キングコブラだのオオトカゲだのとの面接は、考える間もなく、脊髄あたりが瞬時に感じる恐怖である。
が、大脳が恐怖をじんわりと理解する恐怖もある。
学生時代は悪だったろうから、卒業して長らく悩んだ。
とは言ってもノンポリだったから、いろんなヘルメットの方々とは結構長く付き合ってはいたが、デモなどはしたことがない。
いや、一度だけ友人の誘いでお祭り気分で参加してしまったことがある。
何も考えずに参加とはバカであった。
結局、あれは何のデモだったのやら。 いまだにわからない。自分のしていることも分からずにデモするとは、恥ずかしい限りだ。

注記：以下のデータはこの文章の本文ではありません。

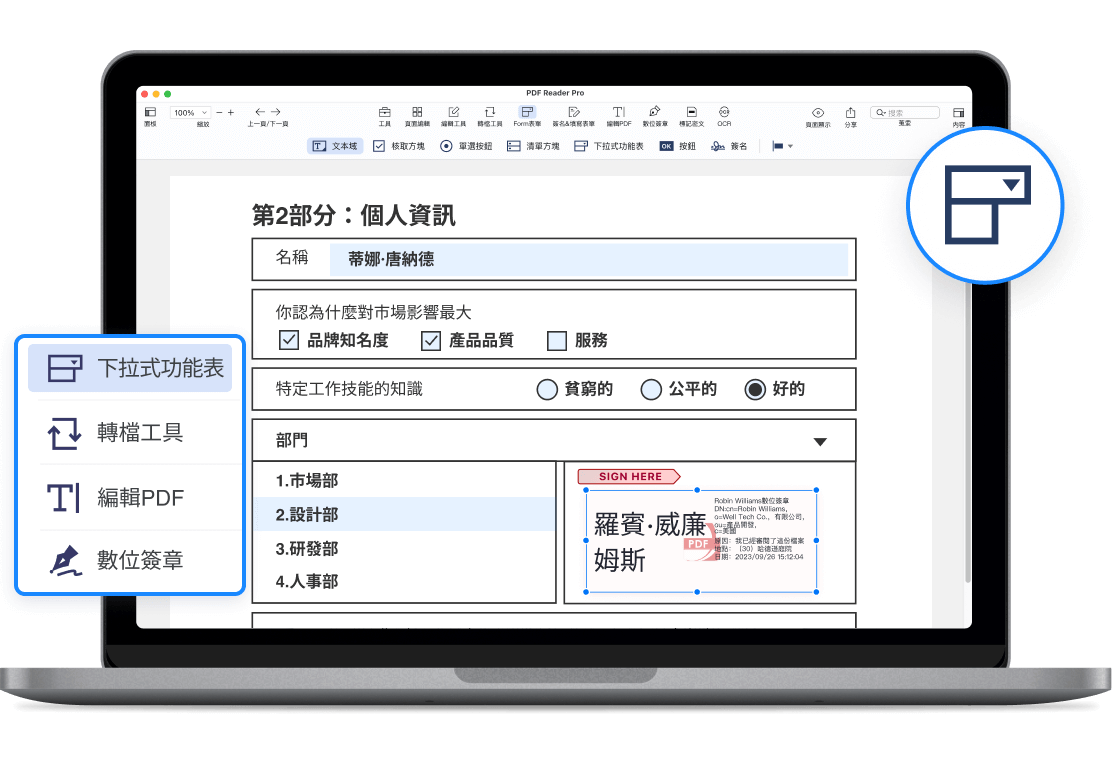This screenshot has width=1112, height=760.
Task: Click the zoom in plus button
Action: point(231,113)
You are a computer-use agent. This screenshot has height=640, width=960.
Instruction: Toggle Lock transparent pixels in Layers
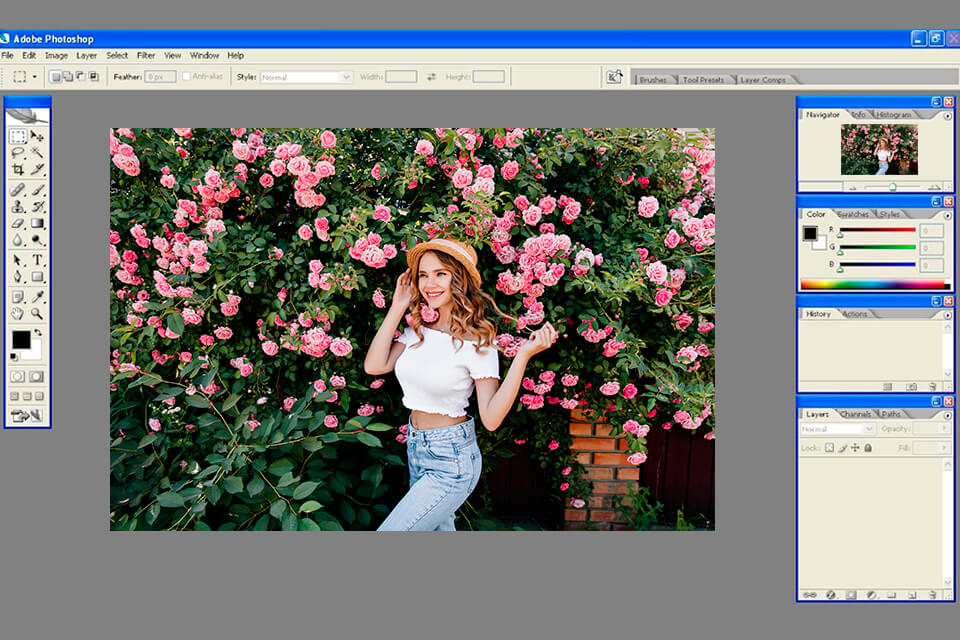point(829,448)
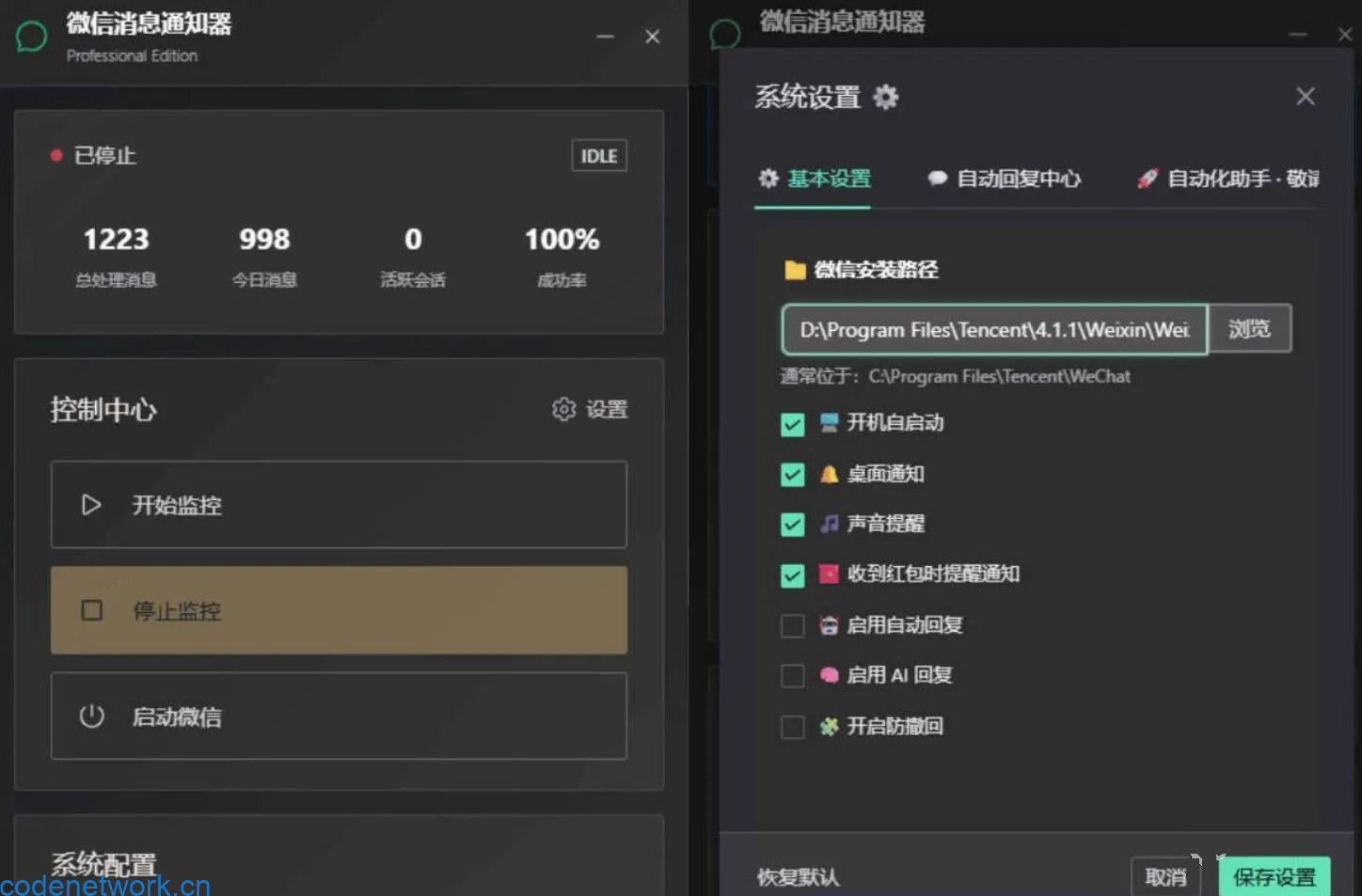Click the puzzle icon beside 开启防撤回

pyautogui.click(x=828, y=726)
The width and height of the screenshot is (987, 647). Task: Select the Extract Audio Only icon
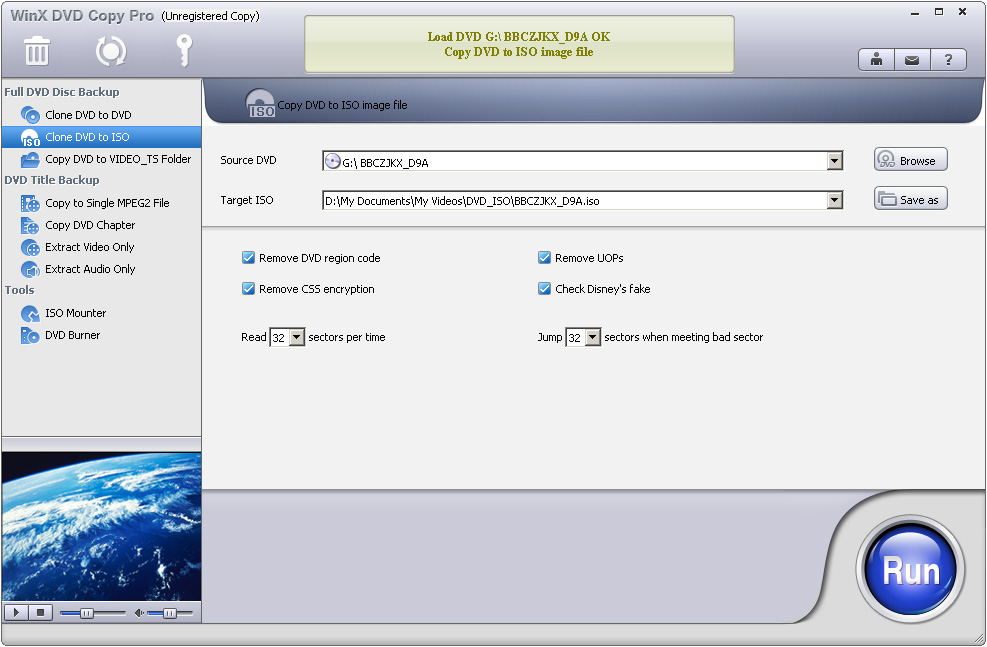[31, 269]
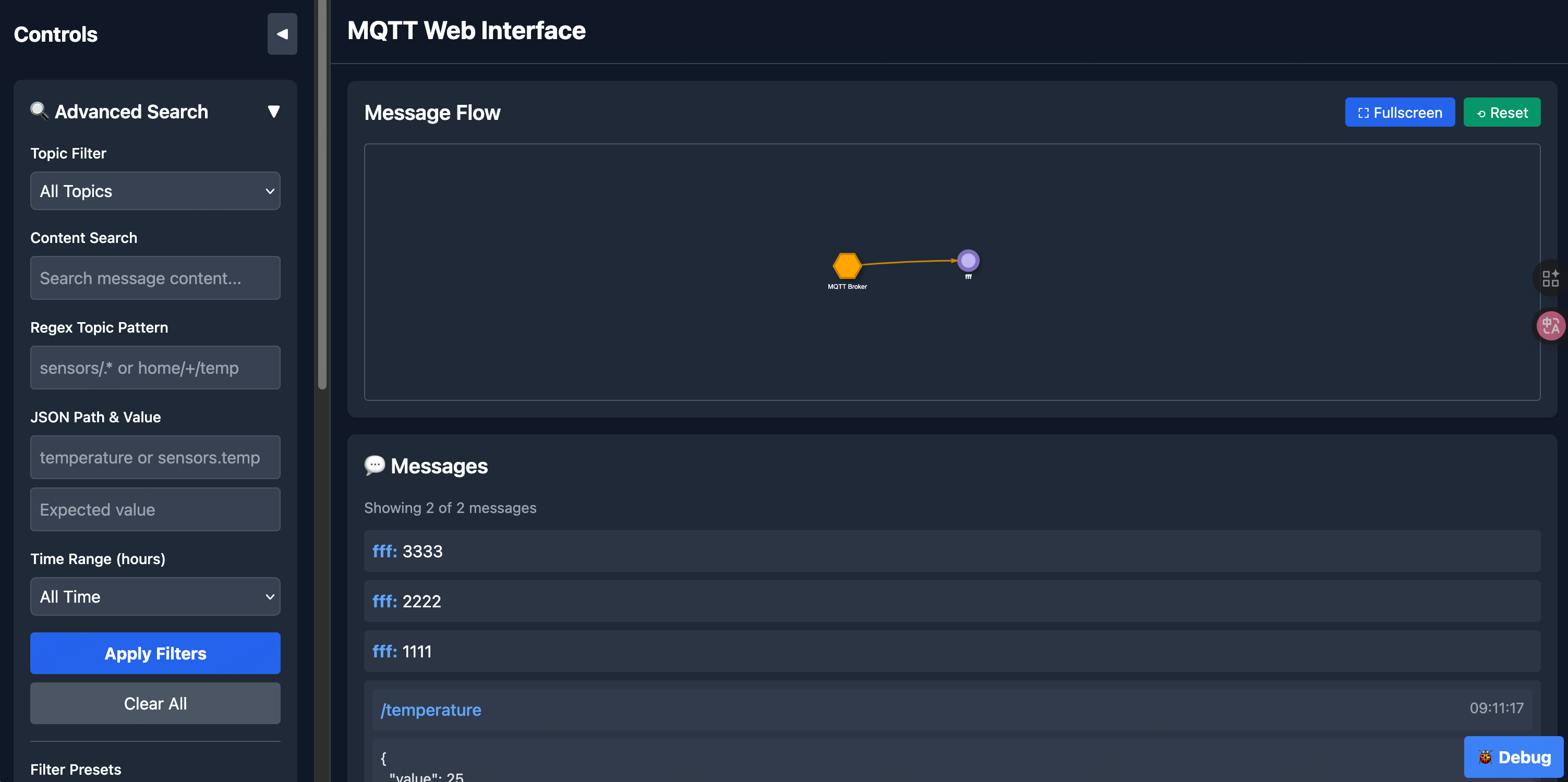
Task: Open the Time Range dropdown
Action: pyautogui.click(x=155, y=596)
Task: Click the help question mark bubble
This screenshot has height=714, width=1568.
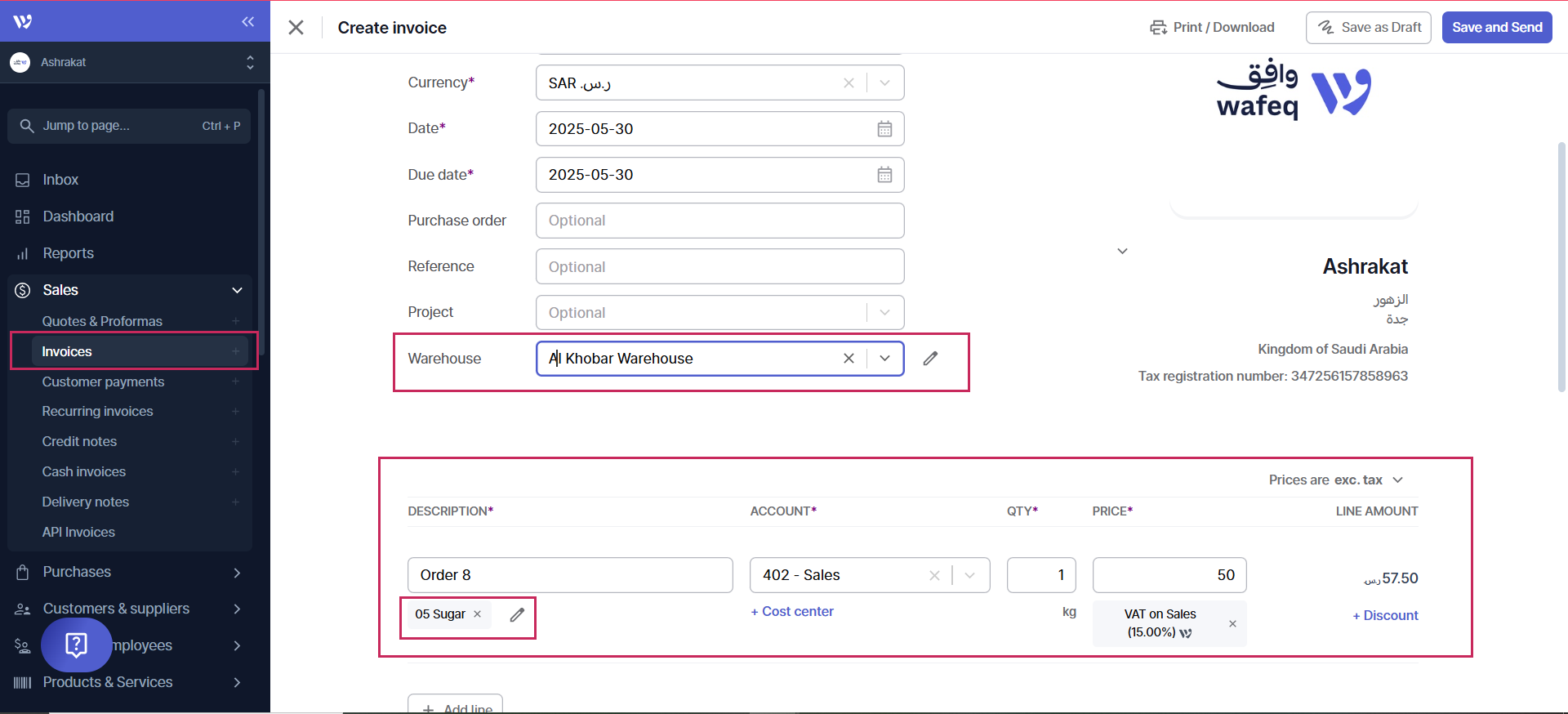Action: coord(76,645)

これは意味不明ながらしたことだが、明確な意志をもって非常識なことをしたこともある。
さらに、後でひどく怖くなる体験もした。
その国でも年一度の外注監査をする。
とは言っても、形だけのことが多いが。
その外注は納期、品質は平均以上。価格もまず合格ラインだった。
が、急に同業者が増えて焦っているのは分かっていた。
一回りし会議を終えて帰る間際のことだった。
外注社長がもぞもぞと、かなり厚みのある封筒を取りだし私に渡した。
?
あのう、少ないでしょうがお車代です。
それを聞いて、すぐに封筒を突き返す。
社長は何を勘違いしたか、「うちではこれが精一杯でして……」と言った。
いや、これを受け取ったら私ゃ首になる。
と、心の中では言い返した。
しばらくすると、へんな噂が耳に入ってきた。
私がなにやら賄賂の増額を要求したというのだ。
馬鹿馬鹿しい話だが、この国ではよくあることだから、真実味があったらしい。
その後長い間、私には影がついた。
影の存在は定年前にはっきりデータとともに知ったが、大きな企業では確かに≪お化け≫は高給取りである。
もちろん、パソコンやスマホを上手に使える、足のあるお化けだが。
とにかく、その会社は車販売台数世界一。
ギネスにも載る会社である。
トヨタ、日産など目ではない。
隣の小学生さえ持っている。
アメブロブロガーさんにも、収集家が多い。